◆ Task data ◆
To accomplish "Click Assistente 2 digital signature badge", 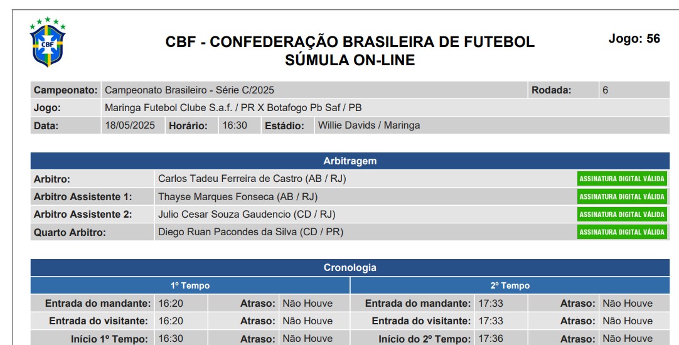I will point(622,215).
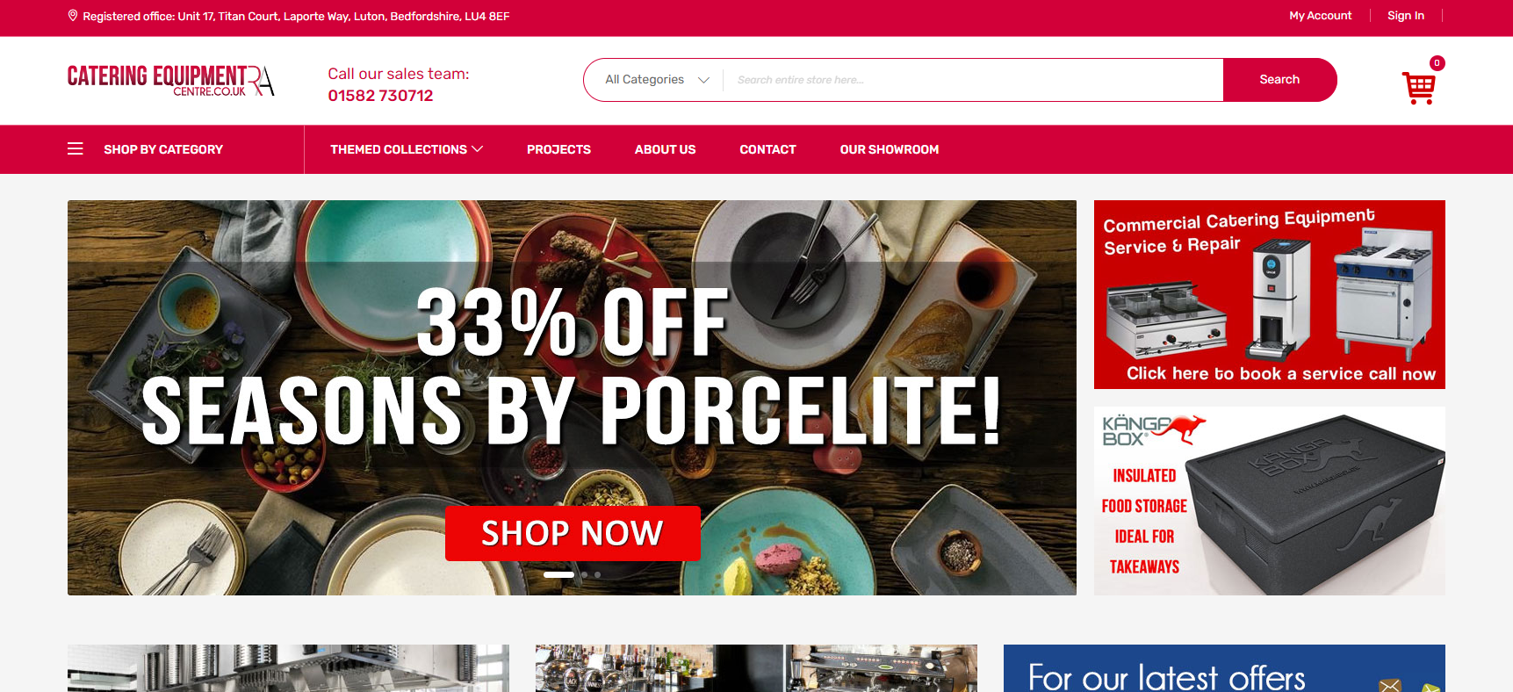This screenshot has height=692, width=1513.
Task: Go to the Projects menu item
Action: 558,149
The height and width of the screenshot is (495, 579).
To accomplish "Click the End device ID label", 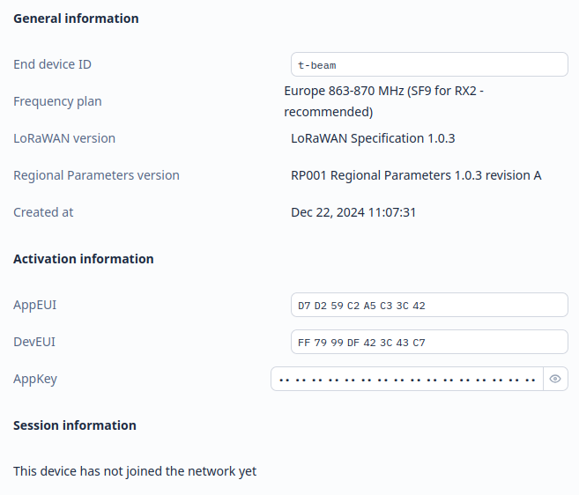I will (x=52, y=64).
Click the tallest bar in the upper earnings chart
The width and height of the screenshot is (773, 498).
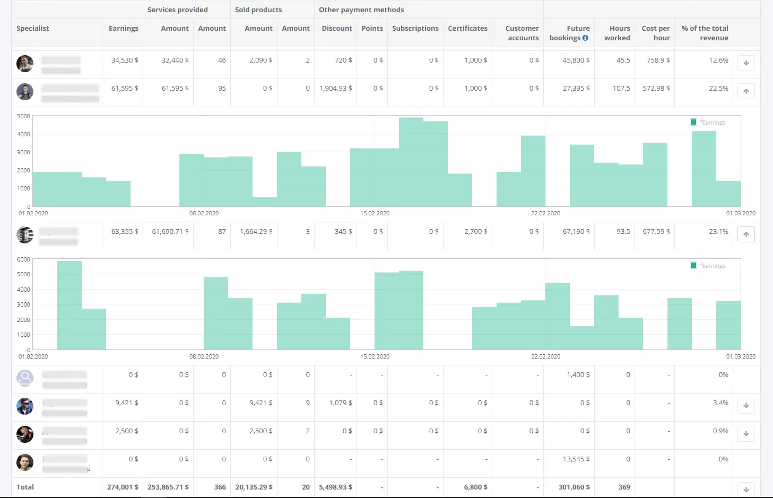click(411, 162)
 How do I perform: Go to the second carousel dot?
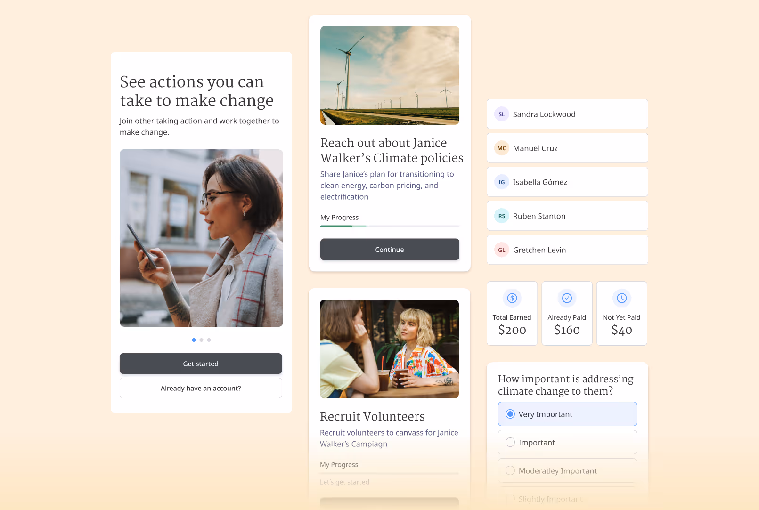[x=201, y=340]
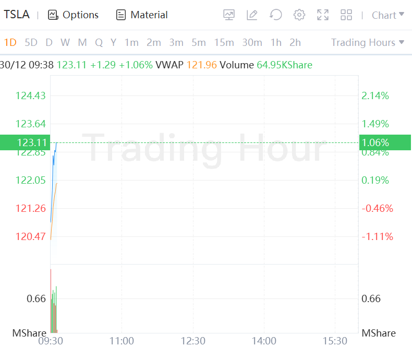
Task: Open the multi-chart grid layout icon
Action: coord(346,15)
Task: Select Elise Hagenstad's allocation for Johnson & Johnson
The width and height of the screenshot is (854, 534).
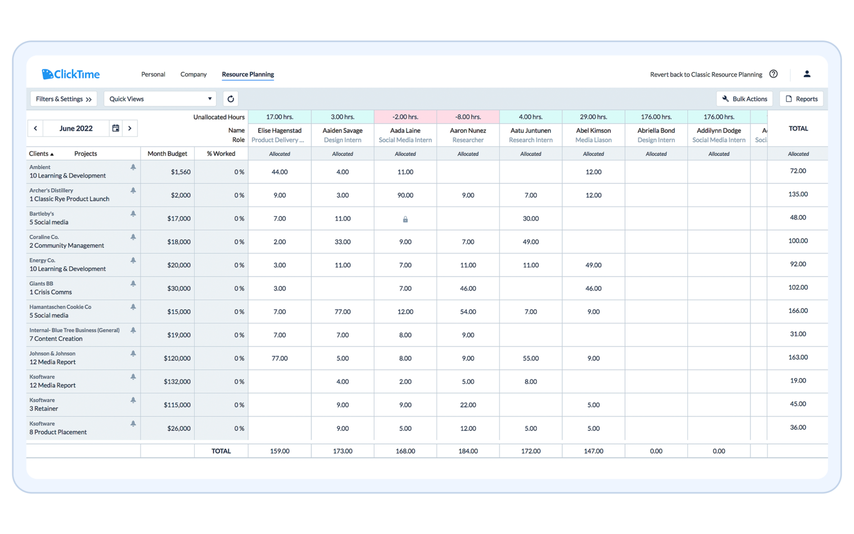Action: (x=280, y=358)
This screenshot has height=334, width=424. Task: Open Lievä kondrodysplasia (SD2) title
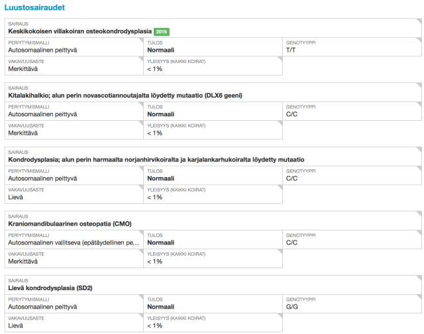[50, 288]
* * *
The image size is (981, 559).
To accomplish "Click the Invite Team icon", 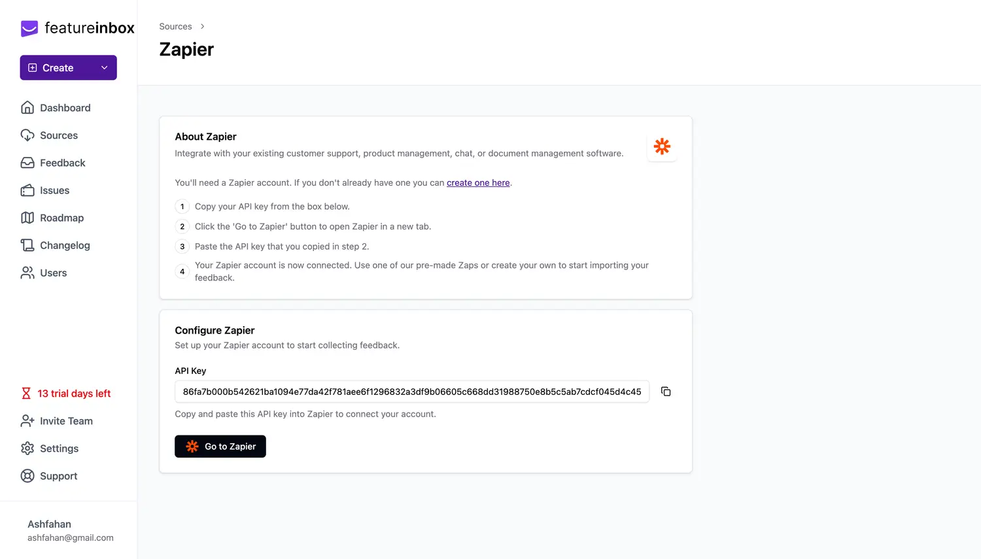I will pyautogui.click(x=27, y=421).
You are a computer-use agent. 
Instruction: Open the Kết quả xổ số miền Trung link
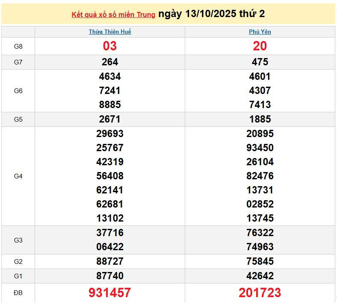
* * *
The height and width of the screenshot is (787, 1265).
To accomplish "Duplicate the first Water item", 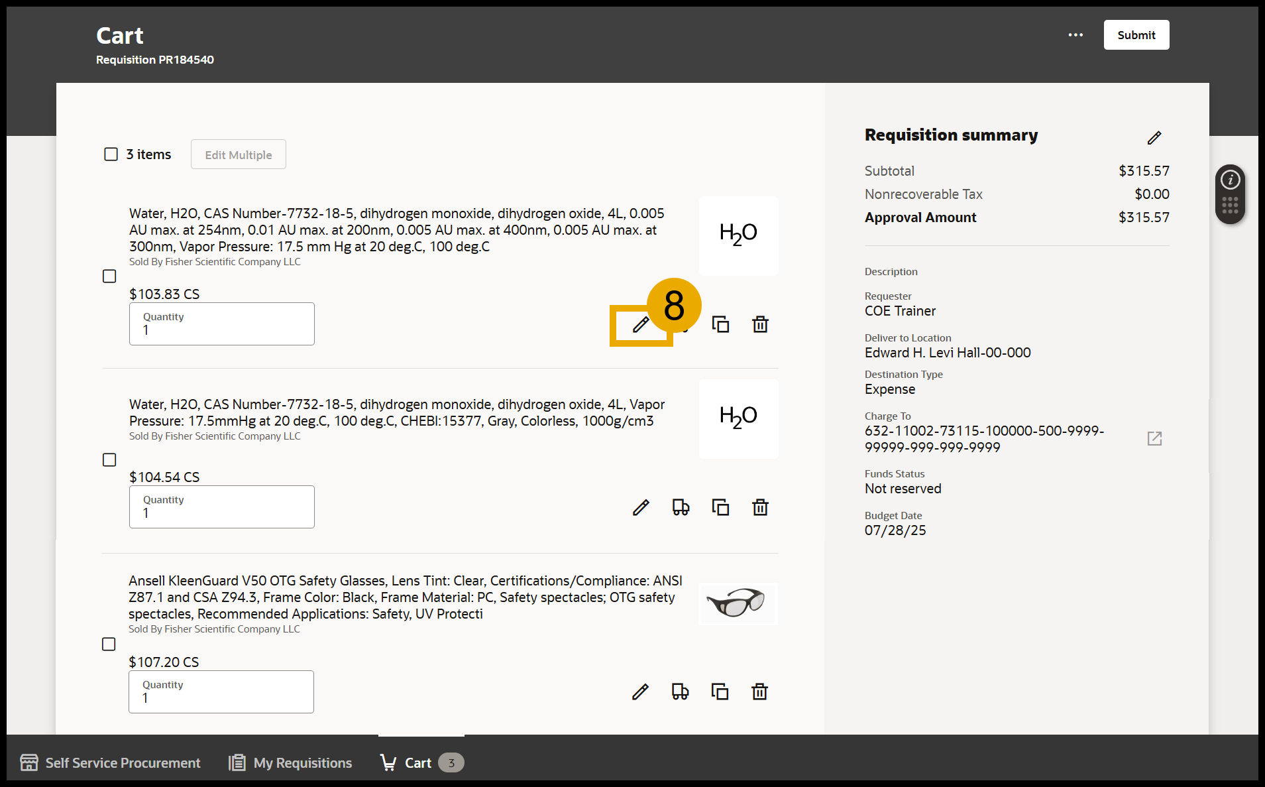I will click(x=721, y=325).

◆ What you have to do ◆
Repeat the listing lines beginning with the line that contains "You are a computer-use agent." and continuing through the line that contains "Instruction: Open the".

◆ Output ◆
You are a computer-use agent. 
Instruction: Open the Kết quả xổ số miền Trung link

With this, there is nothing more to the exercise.